GP120 RNA Aptamer: A Negative Control

Establishing the gp120 RNA Aptamer as a Negative Control in BAFF Receptor Protein Binding Affinity Assays

Presenter: Selena Leu

Presenter Status: Undergraduate student

Academic Year: 20-21

Semester: Spring

Faculty Mentor: Monica Lares

Department: Chemistry

Screenshot URL: https://drive.google.com/uc?id=1zp07rSFFfOjPjC19AQjnGNU6vRqFMf0s

Abstract:
Increased B cell activating factor (BAFF) receptor protein is over expressed in non-Hodgkin Lymphoma patients, which has prompted investigation by scientists.

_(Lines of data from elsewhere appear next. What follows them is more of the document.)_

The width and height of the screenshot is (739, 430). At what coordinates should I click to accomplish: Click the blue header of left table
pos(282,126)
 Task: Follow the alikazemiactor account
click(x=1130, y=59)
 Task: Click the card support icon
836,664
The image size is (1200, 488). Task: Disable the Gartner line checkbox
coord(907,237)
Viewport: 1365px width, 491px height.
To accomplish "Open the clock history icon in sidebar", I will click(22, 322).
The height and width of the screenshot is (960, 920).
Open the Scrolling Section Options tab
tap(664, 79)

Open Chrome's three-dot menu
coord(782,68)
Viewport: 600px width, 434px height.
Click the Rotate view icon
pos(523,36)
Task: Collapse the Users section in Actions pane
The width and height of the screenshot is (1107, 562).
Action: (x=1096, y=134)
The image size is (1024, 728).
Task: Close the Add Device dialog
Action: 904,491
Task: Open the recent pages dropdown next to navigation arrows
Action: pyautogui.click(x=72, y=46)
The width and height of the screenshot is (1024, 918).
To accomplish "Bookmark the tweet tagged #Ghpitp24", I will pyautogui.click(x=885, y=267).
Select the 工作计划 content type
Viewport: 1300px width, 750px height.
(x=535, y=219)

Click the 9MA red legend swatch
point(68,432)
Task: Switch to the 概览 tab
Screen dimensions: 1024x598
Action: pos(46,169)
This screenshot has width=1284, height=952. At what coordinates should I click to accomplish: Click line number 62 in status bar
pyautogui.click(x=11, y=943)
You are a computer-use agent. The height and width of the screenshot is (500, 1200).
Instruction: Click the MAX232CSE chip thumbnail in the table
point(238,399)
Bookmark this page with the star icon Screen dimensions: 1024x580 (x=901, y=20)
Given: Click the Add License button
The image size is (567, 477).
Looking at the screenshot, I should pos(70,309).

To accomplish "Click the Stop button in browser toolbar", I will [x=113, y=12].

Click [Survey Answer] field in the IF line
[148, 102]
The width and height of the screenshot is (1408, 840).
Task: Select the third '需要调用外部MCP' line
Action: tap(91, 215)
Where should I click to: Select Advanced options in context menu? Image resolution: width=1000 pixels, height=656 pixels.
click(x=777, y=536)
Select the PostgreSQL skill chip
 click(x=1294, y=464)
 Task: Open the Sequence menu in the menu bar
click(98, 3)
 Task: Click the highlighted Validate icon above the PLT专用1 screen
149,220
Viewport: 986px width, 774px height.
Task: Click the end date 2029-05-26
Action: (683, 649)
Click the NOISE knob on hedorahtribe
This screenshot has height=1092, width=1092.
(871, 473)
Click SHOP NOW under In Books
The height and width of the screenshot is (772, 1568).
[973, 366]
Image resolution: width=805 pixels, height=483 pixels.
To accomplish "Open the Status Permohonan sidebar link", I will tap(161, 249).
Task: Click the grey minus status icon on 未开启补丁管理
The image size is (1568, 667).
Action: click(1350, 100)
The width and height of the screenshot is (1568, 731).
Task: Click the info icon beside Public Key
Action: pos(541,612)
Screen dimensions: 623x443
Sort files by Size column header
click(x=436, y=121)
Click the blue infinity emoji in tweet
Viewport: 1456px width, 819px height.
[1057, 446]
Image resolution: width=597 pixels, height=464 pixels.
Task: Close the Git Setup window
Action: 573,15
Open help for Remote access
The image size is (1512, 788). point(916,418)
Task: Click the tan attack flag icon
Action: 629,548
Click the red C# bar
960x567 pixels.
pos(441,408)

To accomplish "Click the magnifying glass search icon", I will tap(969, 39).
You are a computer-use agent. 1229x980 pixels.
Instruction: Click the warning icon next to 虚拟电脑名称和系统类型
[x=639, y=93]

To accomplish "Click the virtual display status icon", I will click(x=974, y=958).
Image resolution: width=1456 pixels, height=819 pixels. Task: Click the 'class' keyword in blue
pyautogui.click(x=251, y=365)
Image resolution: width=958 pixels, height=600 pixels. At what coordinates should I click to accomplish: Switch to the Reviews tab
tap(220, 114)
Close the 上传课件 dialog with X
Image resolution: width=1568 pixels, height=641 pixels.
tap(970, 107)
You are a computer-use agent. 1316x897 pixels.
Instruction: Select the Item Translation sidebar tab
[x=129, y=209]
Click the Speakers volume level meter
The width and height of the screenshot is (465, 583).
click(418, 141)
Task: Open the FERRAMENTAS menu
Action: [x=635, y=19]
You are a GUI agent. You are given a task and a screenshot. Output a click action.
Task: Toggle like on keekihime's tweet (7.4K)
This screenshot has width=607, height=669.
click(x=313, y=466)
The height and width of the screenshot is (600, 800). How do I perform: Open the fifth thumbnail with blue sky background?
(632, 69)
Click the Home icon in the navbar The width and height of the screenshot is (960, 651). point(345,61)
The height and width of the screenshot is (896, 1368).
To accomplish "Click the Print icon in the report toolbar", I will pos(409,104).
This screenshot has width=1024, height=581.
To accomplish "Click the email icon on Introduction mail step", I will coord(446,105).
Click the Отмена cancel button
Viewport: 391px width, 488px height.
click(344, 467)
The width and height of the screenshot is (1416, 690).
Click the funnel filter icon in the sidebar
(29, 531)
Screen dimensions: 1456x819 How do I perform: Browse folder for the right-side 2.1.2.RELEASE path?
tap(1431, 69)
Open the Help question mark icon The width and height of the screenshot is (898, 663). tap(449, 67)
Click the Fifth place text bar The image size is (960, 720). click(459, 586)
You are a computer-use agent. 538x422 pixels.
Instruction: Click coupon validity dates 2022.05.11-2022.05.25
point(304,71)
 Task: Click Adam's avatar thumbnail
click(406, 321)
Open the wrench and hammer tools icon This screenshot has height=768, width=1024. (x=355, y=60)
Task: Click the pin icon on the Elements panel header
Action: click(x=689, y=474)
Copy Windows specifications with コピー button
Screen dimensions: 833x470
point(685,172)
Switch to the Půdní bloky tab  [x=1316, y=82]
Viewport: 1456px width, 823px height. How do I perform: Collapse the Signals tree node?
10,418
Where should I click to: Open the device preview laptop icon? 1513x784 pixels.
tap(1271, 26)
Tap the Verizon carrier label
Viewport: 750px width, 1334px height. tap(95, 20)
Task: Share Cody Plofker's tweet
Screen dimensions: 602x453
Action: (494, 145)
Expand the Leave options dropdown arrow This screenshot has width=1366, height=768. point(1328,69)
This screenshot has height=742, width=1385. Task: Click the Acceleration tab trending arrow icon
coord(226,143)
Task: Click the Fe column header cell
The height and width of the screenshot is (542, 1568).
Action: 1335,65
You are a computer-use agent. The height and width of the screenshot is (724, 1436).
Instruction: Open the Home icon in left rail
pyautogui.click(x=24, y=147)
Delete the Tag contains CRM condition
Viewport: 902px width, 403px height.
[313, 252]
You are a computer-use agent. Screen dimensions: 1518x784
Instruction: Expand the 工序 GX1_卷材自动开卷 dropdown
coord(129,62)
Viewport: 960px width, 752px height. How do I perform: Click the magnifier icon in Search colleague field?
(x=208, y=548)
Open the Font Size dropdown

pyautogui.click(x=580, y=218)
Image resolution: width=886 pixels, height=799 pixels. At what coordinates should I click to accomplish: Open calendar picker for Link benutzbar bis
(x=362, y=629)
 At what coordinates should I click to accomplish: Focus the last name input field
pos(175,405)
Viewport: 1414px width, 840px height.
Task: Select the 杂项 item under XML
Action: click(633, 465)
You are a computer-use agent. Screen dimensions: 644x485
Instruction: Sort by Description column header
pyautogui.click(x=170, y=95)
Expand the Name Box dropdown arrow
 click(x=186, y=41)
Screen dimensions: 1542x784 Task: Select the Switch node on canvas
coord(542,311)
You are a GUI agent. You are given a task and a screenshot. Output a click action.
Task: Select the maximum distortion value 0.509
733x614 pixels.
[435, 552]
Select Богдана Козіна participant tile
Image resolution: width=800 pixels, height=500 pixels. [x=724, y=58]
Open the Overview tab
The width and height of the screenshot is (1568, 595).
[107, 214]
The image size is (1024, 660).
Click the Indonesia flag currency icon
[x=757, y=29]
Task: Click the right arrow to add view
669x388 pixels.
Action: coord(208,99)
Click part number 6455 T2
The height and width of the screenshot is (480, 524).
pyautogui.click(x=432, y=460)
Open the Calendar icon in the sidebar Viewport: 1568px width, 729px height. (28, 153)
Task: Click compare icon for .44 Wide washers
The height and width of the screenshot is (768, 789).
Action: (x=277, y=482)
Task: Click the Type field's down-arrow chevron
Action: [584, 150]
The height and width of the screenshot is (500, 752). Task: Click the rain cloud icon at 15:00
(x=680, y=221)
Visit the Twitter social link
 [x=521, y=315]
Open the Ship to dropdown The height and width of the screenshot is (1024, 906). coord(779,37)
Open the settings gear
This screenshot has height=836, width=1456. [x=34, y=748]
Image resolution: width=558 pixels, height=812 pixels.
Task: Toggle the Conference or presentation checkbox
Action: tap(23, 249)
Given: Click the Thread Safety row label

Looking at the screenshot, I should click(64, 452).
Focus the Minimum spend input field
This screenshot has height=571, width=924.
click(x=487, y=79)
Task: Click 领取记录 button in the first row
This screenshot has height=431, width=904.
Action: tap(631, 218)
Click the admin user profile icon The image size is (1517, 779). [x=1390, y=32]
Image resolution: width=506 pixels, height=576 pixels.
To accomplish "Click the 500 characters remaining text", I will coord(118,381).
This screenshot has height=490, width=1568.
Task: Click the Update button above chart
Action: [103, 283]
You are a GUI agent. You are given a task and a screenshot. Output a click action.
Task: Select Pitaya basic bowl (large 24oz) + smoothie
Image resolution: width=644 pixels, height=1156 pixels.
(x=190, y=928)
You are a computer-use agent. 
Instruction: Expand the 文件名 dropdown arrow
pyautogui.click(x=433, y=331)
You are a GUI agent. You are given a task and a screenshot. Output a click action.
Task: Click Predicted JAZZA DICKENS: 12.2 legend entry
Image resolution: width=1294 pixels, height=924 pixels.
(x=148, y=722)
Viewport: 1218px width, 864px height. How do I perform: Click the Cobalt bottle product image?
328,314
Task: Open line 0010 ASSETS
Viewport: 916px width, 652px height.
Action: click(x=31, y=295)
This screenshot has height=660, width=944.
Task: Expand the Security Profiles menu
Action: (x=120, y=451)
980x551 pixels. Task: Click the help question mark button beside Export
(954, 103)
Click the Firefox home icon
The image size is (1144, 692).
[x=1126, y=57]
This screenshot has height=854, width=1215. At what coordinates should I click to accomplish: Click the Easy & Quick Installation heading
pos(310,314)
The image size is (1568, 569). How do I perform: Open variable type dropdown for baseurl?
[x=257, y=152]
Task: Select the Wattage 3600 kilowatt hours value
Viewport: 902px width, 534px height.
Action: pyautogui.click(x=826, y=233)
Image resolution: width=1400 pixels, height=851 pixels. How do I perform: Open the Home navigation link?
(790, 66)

The 2013 article, Dual function BAFF receptor aptamers inhibit ligand-induced proliferation and deliver siRNAs to NHL cells, by Zhou et al. uses the gp120 RNA aptamer as a negative control in binding affinity assays, and claim it shows no binding to the BAFF receptor protein of B cells. The BAFF receptor protein is a transmembrane protein that spans our B cells, and the exterior portions shape is responsible for the specific binding between protein and the BAFF RNA aptamer. We want to establish the gp120 RNA aptamer to test it’s binding affinity to the BAFF receptor protein, because this may establish it as a suitable negative control for future binding affinity experiments to be conducted by the Lares Research group. The amount of DNA by Nanodrop after polymerase chain reactions are 25,900ng, 30,510ng, and 52,250ng. Agarose gels clearly show isolation of DNA when exposed to UV-light.